*EXTRACTED DATA*
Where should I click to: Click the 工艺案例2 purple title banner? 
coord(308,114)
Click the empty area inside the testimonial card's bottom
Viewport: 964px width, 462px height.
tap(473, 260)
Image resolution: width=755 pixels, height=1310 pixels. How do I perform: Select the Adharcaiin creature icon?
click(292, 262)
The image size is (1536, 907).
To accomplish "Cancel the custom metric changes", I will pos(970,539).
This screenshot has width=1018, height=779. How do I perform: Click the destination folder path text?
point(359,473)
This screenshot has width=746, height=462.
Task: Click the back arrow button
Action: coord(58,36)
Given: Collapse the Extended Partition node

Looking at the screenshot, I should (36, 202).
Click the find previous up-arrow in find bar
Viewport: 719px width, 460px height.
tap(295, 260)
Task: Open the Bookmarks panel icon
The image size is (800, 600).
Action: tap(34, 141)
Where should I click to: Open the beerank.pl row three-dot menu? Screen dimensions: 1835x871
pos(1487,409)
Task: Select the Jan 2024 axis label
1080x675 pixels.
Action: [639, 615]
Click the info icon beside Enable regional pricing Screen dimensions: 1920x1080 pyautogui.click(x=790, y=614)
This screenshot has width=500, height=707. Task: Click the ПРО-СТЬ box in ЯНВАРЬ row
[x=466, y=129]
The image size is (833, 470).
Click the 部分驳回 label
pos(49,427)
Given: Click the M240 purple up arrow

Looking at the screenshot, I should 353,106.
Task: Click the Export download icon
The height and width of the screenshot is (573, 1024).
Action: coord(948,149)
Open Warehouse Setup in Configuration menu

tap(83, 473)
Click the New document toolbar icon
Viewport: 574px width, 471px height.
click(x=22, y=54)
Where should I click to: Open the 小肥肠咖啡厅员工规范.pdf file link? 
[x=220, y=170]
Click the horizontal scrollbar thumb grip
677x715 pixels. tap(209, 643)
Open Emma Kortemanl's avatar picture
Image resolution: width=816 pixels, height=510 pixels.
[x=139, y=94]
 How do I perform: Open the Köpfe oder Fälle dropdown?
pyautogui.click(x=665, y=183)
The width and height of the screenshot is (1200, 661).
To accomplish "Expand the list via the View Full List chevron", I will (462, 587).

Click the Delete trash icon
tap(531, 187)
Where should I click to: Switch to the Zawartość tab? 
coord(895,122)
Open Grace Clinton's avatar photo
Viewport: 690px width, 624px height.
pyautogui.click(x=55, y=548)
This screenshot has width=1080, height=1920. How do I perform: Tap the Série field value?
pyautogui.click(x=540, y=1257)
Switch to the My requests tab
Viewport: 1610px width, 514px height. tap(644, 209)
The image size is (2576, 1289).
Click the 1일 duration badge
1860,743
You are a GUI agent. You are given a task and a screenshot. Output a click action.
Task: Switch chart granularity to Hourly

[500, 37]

*TO DO*
After reading the data, retype all of it exactly as it reads.

*EXERCISE RESPONSE*
Where should I click to: Click the 工艺案例2 purple title banner? 
coord(308,114)
Click the empty area inside the testimonial card's bottom
Viewport: 964px width, 462px height.
tap(473, 260)
Image resolution: width=755 pixels, height=1310 pixels. How do I perform: Select the Adharcaiin creature icon?
click(292, 262)
The image size is (1536, 907).
To accomplish "Cancel the custom metric changes", I will pos(970,539).
This screenshot has width=1018, height=779. How do I perform: Click the destination folder path text?
point(359,473)
This screenshot has width=746, height=462.
Task: Click the back arrow button
Action: coord(58,36)
Given: Collapse the Extended Partition node

Looking at the screenshot, I should (36, 202).
Click the find previous up-arrow in find bar
Viewport: 719px width, 460px height.
tap(295, 260)
Task: Open the Bookmarks panel icon
The image size is (800, 600).
Action: tap(34, 141)
Where should I click to: Open the beerank.pl row three-dot menu? Screen dimensions: 1835x871
pos(1487,409)
Task: Select the Jan 2024 axis label
1080x675 pixels.
Action: [639, 615]
Click the info icon beside Enable regional pricing Screen dimensions: 1920x1080 pyautogui.click(x=790, y=614)
This screenshot has width=500, height=707. Task: Click the ПРО-СТЬ box in ЯНВАРЬ row
[x=466, y=129]
The image size is (833, 470).
Click the 部分驳回 label
pos(49,427)
Given: Click the M240 purple up arrow

Looking at the screenshot, I should 353,106.
Task: Click the Export download icon
The height and width of the screenshot is (573, 1024).
Action: coord(948,149)
Open Warehouse Setup in Configuration menu

tap(83, 473)
Click the New document toolbar icon
Viewport: 574px width, 471px height.
click(x=22, y=54)
Where should I click to: Open the 小肥肠咖啡厅员工规范.pdf file link? 
[x=220, y=170]
Click the horizontal scrollbar thumb grip
677x715 pixels. tap(209, 643)
Open Emma Kortemanl's avatar picture
Image resolution: width=816 pixels, height=510 pixels.
[x=139, y=94]
 How do I perform: Open the Köpfe oder Fälle dropdown?
pyautogui.click(x=665, y=183)
The width and height of the screenshot is (1200, 661).
To accomplish "Expand the list via the View Full List chevron", I will (462, 587).

Click the Delete trash icon
tap(531, 187)
Where should I click to: Switch to the Zawartość tab? 
coord(895,122)
Open Grace Clinton's avatar photo
Viewport: 690px width, 624px height.
pyautogui.click(x=55, y=548)
This screenshot has width=1080, height=1920. How do I perform: Tap the Série field value?
pyautogui.click(x=540, y=1257)
Switch to the My requests tab
Viewport: 1610px width, 514px height. tap(644, 209)
The image size is (2576, 1289).
Click the 1일 duration badge
1860,743
You are a GUI agent. You are given a task and a screenshot. Output a click action.
Task: Switch chart granularity to Hourly

[500, 37]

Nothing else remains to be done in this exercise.